Aire Design, part of the Aire Regeneration Partnership, has won the second Millennium Communities Competition at the former coal-mining village of Allerton Bywater in West Yorkshire with a 'sustainable' scheme which pledges zero defects, a 66 per cent reduction in construction time and massively reduced build costs.
Regions and regeneration minister Richard Caborn announced the winner last week, saying the partnership's 'innovative' proposals would help create a new heart for a village where 850 jobs went with the closure of the pit eight years ago. 'They will take housebuilding into the twenty- first century, combining the principles of design excellence, social well- being and environmental responsibility' he said.
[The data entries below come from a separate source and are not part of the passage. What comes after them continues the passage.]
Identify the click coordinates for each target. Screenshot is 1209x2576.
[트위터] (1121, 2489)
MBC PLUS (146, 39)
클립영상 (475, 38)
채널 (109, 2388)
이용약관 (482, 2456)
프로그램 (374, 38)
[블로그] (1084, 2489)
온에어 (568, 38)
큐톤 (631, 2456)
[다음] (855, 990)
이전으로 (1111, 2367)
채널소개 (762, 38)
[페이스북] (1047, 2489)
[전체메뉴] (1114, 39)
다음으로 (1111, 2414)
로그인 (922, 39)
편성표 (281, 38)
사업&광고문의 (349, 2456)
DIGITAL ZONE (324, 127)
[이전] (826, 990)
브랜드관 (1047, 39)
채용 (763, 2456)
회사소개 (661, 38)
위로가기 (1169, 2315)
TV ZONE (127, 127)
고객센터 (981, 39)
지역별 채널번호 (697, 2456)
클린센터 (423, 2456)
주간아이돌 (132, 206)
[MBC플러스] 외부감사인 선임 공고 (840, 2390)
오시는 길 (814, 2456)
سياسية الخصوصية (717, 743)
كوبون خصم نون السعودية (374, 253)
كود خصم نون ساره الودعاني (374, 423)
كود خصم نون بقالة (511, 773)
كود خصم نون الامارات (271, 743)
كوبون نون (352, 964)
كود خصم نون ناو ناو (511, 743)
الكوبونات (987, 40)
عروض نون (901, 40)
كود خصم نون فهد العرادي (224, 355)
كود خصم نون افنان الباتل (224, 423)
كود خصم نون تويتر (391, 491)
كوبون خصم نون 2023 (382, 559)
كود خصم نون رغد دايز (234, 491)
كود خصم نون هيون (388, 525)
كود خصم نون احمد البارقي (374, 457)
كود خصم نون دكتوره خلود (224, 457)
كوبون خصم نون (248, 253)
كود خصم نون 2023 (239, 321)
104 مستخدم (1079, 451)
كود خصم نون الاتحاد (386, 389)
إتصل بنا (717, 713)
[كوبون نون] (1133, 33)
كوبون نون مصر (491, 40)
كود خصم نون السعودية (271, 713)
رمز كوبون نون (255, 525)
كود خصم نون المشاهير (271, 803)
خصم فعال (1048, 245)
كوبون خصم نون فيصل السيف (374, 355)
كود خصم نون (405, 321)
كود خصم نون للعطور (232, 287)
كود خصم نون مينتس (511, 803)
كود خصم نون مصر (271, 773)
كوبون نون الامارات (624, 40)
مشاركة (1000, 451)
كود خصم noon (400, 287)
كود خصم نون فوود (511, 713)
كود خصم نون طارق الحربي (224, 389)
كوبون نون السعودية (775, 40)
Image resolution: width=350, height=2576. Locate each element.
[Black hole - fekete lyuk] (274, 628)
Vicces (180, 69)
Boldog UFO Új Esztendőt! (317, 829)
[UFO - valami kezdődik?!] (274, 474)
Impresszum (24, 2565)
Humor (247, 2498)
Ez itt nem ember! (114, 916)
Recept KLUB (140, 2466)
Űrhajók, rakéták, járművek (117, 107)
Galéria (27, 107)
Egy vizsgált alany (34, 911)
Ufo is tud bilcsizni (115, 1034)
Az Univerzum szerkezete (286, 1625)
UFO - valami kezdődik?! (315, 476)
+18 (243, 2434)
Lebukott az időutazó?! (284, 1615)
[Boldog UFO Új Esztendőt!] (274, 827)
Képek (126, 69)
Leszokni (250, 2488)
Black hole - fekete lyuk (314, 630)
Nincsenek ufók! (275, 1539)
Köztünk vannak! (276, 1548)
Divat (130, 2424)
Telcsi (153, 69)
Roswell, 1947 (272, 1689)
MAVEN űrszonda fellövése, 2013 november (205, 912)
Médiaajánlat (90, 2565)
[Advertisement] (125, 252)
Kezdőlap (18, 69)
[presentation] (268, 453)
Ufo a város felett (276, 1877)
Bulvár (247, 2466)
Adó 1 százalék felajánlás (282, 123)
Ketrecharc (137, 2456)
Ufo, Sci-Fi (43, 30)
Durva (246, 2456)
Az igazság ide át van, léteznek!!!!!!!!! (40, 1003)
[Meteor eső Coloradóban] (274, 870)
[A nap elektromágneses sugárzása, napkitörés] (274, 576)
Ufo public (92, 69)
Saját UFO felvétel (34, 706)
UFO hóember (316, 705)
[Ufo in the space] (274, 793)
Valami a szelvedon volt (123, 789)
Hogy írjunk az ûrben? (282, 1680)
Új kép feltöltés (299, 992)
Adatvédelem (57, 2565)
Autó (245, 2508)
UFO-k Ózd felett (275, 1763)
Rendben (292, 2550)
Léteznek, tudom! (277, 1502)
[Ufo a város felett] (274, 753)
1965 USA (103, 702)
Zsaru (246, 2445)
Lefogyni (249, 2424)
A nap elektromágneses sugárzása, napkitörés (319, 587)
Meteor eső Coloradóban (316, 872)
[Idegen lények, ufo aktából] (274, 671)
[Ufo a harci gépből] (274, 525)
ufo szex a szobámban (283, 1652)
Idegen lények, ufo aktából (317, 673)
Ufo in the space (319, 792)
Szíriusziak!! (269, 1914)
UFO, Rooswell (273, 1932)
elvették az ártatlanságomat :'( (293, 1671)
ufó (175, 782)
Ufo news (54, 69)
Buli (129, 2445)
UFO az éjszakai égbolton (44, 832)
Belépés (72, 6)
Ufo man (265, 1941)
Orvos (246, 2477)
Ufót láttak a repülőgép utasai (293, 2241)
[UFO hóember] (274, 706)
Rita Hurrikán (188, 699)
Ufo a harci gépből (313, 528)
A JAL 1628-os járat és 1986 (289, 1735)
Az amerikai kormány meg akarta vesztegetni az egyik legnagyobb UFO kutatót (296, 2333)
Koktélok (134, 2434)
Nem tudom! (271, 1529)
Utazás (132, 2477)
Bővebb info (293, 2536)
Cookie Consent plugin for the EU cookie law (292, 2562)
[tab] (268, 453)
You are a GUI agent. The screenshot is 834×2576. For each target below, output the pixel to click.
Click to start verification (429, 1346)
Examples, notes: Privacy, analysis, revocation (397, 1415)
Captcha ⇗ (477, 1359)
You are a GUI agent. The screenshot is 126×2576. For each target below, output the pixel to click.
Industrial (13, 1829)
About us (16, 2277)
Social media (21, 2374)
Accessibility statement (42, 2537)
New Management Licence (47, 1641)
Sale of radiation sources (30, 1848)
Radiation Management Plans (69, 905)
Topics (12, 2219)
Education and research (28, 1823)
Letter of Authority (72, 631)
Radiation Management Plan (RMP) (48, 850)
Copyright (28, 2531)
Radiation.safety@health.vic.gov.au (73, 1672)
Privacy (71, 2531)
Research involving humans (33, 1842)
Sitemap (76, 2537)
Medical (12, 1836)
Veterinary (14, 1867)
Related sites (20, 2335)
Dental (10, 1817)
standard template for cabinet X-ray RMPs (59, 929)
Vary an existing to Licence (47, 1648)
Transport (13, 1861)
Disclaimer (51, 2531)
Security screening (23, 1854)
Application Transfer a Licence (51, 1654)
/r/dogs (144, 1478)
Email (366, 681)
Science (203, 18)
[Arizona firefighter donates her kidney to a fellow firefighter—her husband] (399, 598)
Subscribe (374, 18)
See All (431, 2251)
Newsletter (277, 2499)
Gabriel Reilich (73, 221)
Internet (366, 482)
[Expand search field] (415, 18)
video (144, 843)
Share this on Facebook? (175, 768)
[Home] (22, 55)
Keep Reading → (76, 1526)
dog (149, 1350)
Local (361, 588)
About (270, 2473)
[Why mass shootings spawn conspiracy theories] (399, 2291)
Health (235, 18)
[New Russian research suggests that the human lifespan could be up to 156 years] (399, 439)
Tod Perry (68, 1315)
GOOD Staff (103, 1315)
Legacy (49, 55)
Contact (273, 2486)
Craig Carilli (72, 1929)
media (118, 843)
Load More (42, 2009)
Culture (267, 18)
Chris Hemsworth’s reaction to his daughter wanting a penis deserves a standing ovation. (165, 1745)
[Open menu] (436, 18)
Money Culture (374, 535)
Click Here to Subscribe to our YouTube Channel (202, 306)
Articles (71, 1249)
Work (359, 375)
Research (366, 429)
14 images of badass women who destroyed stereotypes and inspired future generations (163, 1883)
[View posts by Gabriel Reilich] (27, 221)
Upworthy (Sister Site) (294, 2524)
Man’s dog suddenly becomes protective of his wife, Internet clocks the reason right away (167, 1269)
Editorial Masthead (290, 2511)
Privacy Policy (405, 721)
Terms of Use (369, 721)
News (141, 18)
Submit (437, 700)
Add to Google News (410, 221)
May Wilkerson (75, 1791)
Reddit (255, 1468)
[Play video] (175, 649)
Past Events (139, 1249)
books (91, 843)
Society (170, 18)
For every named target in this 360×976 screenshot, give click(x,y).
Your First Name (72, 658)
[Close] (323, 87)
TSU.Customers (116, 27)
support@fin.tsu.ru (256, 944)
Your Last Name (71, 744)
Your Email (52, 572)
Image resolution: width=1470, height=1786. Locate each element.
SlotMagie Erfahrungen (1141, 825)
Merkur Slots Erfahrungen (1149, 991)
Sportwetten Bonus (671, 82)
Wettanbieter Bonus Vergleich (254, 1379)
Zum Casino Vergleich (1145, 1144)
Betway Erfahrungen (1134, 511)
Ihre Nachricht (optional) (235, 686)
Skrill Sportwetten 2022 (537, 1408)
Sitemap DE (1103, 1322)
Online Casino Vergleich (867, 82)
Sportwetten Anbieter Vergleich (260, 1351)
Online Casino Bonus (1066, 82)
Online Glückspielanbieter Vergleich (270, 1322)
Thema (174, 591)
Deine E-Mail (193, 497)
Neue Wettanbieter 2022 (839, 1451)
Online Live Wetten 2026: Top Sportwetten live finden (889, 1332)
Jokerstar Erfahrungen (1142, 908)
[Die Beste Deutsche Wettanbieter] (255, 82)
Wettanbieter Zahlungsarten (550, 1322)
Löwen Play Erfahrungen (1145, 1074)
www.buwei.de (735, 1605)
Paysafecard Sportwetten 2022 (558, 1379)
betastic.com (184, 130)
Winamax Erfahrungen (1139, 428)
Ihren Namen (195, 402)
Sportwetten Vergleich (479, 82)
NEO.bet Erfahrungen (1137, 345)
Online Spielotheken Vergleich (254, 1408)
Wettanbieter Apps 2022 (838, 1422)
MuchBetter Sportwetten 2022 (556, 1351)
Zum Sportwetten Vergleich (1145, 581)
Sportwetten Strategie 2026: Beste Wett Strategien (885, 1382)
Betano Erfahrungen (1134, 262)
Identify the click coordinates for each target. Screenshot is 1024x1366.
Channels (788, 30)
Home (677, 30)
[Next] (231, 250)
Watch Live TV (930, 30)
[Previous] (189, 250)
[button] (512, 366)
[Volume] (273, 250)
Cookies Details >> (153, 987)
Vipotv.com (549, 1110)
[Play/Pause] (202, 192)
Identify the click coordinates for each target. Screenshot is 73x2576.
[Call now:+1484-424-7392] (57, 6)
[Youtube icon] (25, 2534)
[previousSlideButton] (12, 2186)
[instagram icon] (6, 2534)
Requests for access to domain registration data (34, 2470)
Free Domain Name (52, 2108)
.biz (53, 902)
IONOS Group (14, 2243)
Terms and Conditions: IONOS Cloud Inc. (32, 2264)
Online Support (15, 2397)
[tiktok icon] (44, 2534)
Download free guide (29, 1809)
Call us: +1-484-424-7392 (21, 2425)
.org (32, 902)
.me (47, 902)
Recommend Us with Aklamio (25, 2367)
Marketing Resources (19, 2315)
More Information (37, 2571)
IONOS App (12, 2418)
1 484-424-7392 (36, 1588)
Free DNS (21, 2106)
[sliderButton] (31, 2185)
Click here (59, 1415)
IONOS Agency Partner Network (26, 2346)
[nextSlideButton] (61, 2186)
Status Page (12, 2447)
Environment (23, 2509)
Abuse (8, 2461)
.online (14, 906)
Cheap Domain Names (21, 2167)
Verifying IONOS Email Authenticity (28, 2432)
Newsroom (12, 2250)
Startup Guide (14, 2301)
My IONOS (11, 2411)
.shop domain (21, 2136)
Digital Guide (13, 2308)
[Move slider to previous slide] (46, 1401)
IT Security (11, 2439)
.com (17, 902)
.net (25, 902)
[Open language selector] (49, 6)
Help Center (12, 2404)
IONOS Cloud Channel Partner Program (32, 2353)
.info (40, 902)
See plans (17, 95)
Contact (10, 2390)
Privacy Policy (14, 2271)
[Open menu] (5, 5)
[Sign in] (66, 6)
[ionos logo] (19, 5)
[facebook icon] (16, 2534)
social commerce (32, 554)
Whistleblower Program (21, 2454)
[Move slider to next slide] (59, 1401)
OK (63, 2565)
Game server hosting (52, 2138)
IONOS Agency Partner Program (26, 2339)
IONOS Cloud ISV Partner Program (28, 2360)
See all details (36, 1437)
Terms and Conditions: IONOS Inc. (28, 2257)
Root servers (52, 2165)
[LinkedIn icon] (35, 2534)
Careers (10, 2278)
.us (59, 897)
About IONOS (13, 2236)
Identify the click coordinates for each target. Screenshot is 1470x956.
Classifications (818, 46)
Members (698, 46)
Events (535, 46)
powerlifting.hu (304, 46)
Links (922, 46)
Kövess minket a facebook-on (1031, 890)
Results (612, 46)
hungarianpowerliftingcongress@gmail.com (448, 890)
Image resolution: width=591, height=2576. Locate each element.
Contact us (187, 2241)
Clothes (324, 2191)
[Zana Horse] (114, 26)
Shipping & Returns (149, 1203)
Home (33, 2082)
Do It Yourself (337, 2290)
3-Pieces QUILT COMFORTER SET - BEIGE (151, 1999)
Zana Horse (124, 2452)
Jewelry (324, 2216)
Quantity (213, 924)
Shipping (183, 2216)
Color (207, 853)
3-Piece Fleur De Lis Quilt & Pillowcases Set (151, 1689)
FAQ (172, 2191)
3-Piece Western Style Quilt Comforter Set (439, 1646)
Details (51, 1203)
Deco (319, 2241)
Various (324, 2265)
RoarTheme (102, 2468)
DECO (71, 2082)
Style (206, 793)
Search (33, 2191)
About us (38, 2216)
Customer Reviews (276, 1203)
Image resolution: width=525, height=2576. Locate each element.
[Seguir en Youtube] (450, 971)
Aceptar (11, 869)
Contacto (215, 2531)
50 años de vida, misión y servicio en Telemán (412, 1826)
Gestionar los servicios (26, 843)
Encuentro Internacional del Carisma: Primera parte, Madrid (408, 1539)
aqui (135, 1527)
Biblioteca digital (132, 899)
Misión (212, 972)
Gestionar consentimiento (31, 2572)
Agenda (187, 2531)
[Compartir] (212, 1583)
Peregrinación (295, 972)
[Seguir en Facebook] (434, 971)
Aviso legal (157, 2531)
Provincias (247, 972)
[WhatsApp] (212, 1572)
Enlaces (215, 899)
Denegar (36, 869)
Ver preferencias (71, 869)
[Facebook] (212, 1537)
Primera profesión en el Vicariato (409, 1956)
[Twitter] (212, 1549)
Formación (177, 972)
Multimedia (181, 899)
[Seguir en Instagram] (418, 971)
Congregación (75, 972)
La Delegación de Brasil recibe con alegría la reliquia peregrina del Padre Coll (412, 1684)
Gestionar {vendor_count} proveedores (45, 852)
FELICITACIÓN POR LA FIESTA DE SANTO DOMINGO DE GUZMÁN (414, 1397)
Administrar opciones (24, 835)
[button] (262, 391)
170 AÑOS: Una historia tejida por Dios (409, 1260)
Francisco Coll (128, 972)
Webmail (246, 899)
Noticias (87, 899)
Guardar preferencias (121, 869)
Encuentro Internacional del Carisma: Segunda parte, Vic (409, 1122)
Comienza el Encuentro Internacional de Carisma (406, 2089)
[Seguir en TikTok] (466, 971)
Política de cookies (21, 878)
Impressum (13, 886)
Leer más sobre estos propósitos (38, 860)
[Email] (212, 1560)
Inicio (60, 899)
Aire Design's Professor Doug Clelland is working alongside engineer Dewhurst Macfarlane and Partners and housing researchers at Liverpool's John Moores University on the scheme, which will add 644 new dwellings and create 30,000m2 of community and commercial space with a total value of over £80 million. The first innovation is that the project will be delivered through a partnership company in a bid to cut possible disputes between members of the construction team. It aims to 'interweave' the archetypal village fabric with recent European achievements in urban housing, drawing inspiration from the first Millennium Community blueprint by Hunt Thompson and Ralph Erskine. One aim is to emulate the construction techniques of Germany and Holland, where typical costs are 30 per cent cheaper, by making housing components on an industrial estate in the village. A new village green and primary-school expansion are proposed and each home will be 35 per cent larger than standard.